# Start of RECORDS TO PROCESS

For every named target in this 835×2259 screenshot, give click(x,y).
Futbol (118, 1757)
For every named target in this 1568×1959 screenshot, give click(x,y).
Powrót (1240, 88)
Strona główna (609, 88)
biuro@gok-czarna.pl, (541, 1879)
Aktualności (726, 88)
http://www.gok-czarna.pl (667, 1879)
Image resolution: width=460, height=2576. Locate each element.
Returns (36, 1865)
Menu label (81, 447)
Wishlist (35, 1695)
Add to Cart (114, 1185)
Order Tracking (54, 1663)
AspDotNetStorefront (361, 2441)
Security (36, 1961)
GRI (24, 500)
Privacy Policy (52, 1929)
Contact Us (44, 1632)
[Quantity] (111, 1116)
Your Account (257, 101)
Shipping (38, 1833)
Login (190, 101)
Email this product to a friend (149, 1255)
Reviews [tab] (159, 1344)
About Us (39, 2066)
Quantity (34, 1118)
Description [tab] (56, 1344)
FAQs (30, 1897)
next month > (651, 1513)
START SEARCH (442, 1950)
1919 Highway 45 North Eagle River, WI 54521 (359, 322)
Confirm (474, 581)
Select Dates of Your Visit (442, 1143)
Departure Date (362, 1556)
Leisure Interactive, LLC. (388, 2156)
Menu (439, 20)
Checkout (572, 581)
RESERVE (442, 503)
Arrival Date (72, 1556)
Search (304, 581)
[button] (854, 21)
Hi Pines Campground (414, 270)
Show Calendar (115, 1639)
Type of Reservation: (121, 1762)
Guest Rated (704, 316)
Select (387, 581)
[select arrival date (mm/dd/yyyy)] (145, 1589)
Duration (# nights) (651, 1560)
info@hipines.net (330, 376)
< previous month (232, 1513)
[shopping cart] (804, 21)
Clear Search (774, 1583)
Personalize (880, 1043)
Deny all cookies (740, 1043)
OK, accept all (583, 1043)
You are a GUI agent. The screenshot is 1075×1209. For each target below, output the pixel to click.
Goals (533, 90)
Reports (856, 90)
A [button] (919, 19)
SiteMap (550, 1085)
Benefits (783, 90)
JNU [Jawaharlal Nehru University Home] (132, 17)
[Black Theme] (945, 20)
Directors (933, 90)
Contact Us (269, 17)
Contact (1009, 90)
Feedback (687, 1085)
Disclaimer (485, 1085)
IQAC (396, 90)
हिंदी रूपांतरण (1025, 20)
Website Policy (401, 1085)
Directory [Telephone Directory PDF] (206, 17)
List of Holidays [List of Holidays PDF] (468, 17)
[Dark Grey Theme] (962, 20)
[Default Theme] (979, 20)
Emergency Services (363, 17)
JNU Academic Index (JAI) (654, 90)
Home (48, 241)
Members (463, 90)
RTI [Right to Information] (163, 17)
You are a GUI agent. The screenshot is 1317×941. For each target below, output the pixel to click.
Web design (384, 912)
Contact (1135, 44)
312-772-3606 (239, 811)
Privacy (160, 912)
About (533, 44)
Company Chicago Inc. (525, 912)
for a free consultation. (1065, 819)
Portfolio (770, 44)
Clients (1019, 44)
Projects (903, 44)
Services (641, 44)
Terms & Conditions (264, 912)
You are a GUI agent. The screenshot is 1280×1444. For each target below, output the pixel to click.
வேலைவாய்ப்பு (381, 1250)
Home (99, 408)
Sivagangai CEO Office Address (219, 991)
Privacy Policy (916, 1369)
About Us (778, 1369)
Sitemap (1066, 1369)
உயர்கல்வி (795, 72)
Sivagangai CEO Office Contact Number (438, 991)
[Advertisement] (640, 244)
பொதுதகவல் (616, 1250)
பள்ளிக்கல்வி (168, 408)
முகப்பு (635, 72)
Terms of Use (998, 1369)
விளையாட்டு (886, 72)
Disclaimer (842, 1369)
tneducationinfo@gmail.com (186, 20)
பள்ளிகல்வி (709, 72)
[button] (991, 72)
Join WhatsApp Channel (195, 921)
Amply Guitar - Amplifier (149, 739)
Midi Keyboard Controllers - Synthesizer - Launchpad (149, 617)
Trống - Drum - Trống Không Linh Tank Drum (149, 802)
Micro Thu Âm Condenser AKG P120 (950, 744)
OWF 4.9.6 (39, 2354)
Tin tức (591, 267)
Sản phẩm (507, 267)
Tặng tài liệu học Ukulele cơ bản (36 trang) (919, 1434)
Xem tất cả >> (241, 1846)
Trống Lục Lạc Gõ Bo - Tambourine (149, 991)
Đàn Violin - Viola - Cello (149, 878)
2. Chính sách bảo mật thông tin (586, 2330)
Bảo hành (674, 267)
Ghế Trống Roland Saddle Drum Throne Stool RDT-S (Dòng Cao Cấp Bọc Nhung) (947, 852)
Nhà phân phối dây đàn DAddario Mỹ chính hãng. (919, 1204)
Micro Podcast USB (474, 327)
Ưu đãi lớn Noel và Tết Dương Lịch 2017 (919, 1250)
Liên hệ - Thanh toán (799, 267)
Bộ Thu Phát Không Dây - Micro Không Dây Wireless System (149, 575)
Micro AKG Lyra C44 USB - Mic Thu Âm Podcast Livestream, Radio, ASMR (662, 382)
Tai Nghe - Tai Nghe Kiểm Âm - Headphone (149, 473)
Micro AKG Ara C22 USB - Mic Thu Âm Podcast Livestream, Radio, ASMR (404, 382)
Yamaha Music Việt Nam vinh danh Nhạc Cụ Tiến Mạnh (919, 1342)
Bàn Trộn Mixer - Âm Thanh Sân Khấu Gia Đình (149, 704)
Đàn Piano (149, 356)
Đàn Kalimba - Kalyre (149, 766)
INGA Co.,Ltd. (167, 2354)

# End of RECORDS TO PROCESS

Reproduce every line of the material, requests included, beginning at the line that contains "Clear Search (774, 1583)" and stopping after the line that contains "JNU [Jawaharlal Nehru". Increase each coordinate in the answers by 62, leaving all other numbers as they are.

● SOLUTION TO THIS TASK
Clear Search (836, 1645)
Personalize (942, 1105)
Deny all cookies (802, 1105)
OK, accept all (645, 1105)
You are a GUI agent. The screenshot is 1075×1209. For each target below, output the pixel to click.
Goals (595, 152)
Reports (918, 152)
A [button] (981, 81)
SiteMap (612, 1147)
Benefits (845, 152)
JNU [Jawaharlal Nehru University Home] (194, 79)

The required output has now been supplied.